Pecan & Blueberry Stuffed Sweet Potato

DESCRIPTION

Celebrate North America’s native crops with this flavor-packed breakfast or side dish.

INGREDIENTS

  • ½ cup chopped pecans
  • 4 large sweet potatoes
  • 2 cups fresh or frozen blueberries
  • 2 tsp ground cinnamon

INSTRUCTIONS

  1. Preheat oven to 375o
  2. Wash sweet potatoes thoroughly. Pierce holes all over in the sweet potatoes with a fork and wrap each one with foil. Place on a baking sheet and bake for about 40-45 minutes or until the sweet potatoes are soft and tender. Once the sweet potatoes are done, let them set for about 10 minutes to cool.
  3. Slice sweet potatoes in half length wise and use a fork to fluff up the potatoes.
  4. Top each sweet potato with blueberries, chopped pecans, and cinnamon. Drizzle with honey, if desired, and enjoy!

Green Beans with Olives, Sun-Dried Tomatoes and Walnuts

DESCRIPTION

A bed of crisp green beans showcases the striking flavors of olives, sun-dried tomatoes and walnuts in this attention-grabbing dish.

INGREDIENTS

  • 1/2 cup California walnuts, coarsely chopped
  • 1 tablespoon extra virgin olive oil, or oil from sun-dried tomatoes
  • 3/4 pound green beans, fresh, ends trimmed
  • 1/4 cup mixed olives, pitted, coarsely chopped
  • 2 tablespoons sun-dried tomatoes, chopped
  • 1 1/2 tablespoons lemon juice
  • 1/2 teaspoon sea salt, smoked or plain

INSTRUCTIONS

  1. Place walnuts in a large skillet set over medium heat. Cook for 5 minutes or until toasted and fragrant, stirring frequently. Remove from skillet and set aside.
  2. Heat oil in same skillet over medium-high heat. Add green beans and cook for 5 minutes or until crisp-tender, stirring frequently.
  3. Add olives, tomatoes, lemon juice and salt; cook for a minute or two more until all ingredients are hot.
  4. Sprinkle with walnuts and serve.

Cottage Cheese-Walnut Caprese Toast

DESCRIPTION

The classic Caprese salad was the inspiration for this perfect mid-day snack or go-to weekday meal when you’re short on time. Crunchy, toasted bread is topped with cottage cheese, tomatoes, toasted walnuts, fresh basil and finished with a drizzle of balsamic syrup.

INGREDIENTS

  • 1/2 cup chopped California walnuts
  • 4 slices whole-grain bread, toasted
  • 1 1/3 cups low fat 2% cottage cheese
  • 1 cup multi-colored cherry tomatoes, halved
  • 1 tablespoon thinly sliced fresh basil
  • Freshly ground black pepper to taste
  • 1 tablespoon balsamic syrup

INSTRUCTIONS

  1. Preheat oven to 350°F and arrange walnuts evenly on a small baking sheet. Bake 8-10 minutes, checking frequently, until toasted.
  2. Spread cottage cheese evenly over each slice of toasted bread. Layer with tomatoes, toasted walnuts, fresh basil, black pepper and a drizzle of balsamic syrup.
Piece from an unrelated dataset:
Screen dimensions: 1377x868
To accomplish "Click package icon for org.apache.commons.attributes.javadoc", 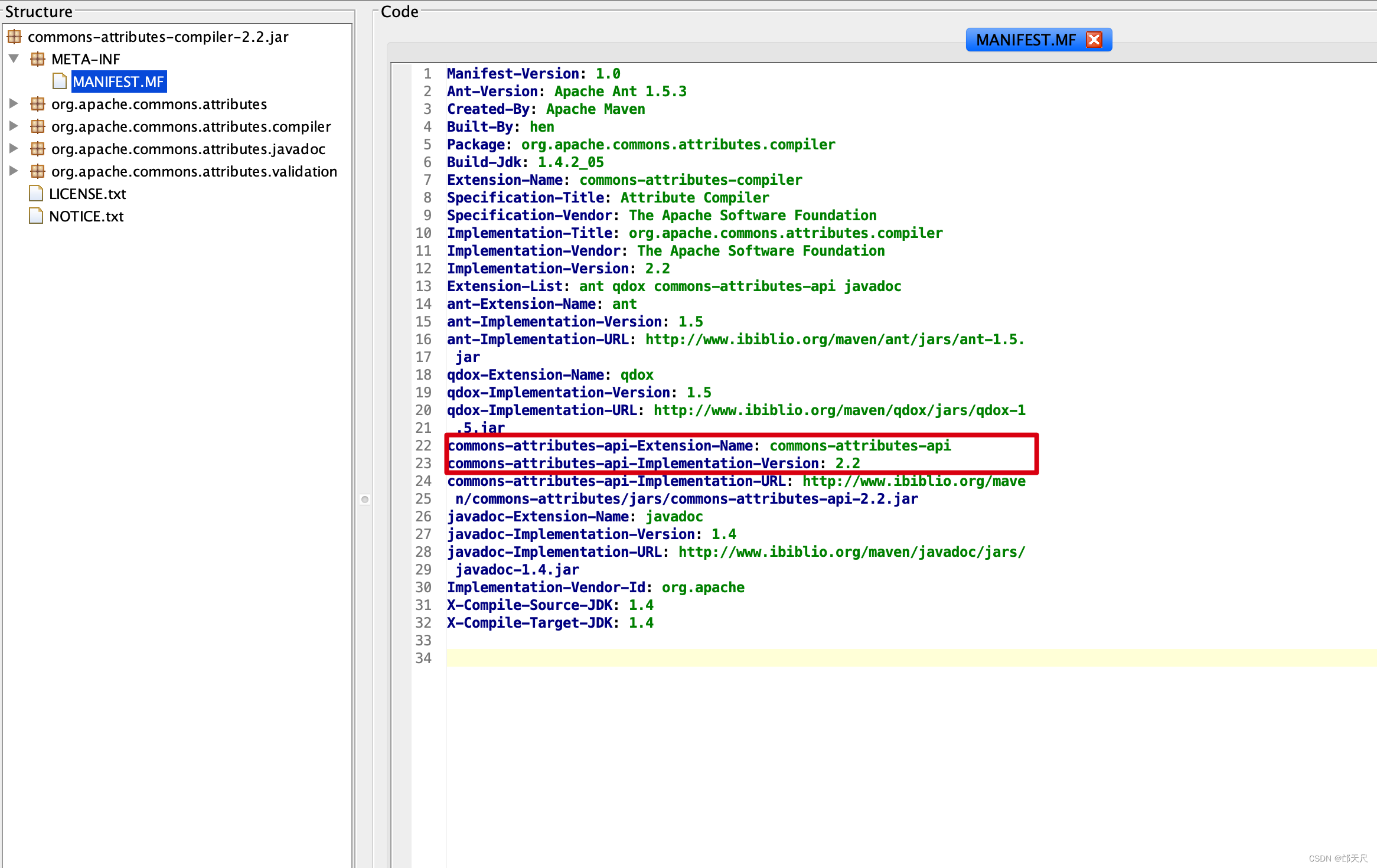I will pos(38,149).
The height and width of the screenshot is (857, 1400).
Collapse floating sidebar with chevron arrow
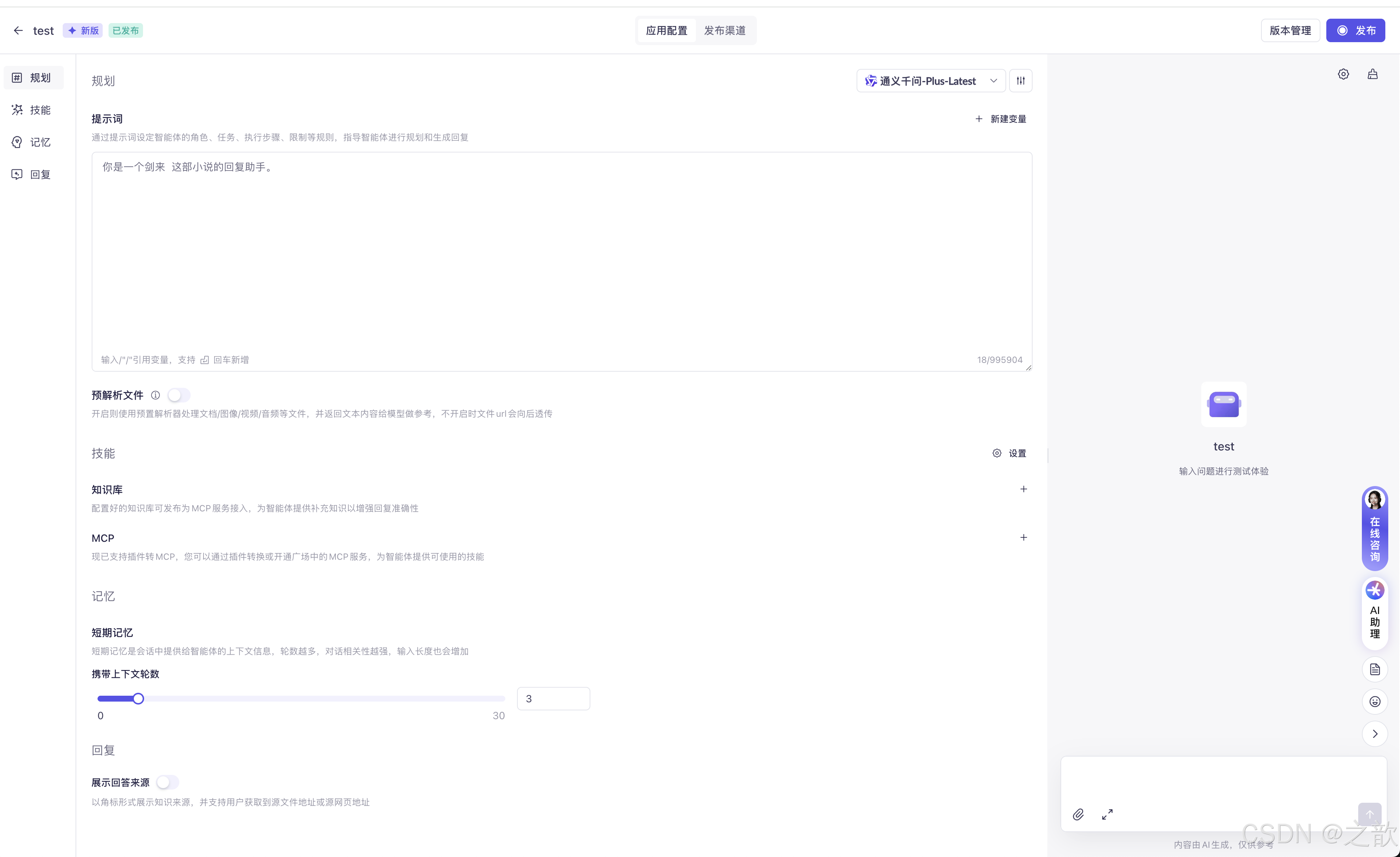click(1375, 734)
Spinach, Walnut and Strawberry Salad

DESCRIPTION

Savor summer with a simple salad that features sweet strawberries and toasted walnuts. Tossed with a strawberry vinaigrette and dotted with fresh feta, this salad is sure to delight! Kitchen hack: Use paper towels to help keep spinach fresh. 

INGREDIENTS

  • 2 1/2 tablespoons lemon juice
  • 2 tablespoons extra virgin olive oil
  • 2 tablespoons strawberry preserves
  • 1/4 teaspoon sea salt
  • 1 1/2 cups sliced strawberries
  • 1 (5-oz.) package baby spinach
  • 1/2 cup coarsely chopped California walnuts, toasted*
  • 1/3 cup crumbled feta cheese

INSTRUCTIONS

  1. Whisk together lemon juice, olive oil, preserves and salt in a large bowl.
  2. Add strawberries and toss lightly. Place spinach in bowl and toss again to coat with dressing. Top with walnuts and cheese and serve immediately.
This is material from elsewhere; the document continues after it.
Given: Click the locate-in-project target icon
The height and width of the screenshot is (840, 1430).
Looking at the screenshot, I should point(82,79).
*To toast walnuts, add the walnuts to a hot, dry pan set over medium heat, only toasting as many walnuts as fit in the pan in a single layer.  Cook walnuts, watching constantly and stirring frequently, for 1-2 minutes or until the walnuts start to brown and smell fragrant & toasted.  Since the walnuts will burn easily in the pan, you must stir constantly to ensure even toasting until the walnuts turn a rich, golden brown.  Remove walnuts to a plate or bowl to cool.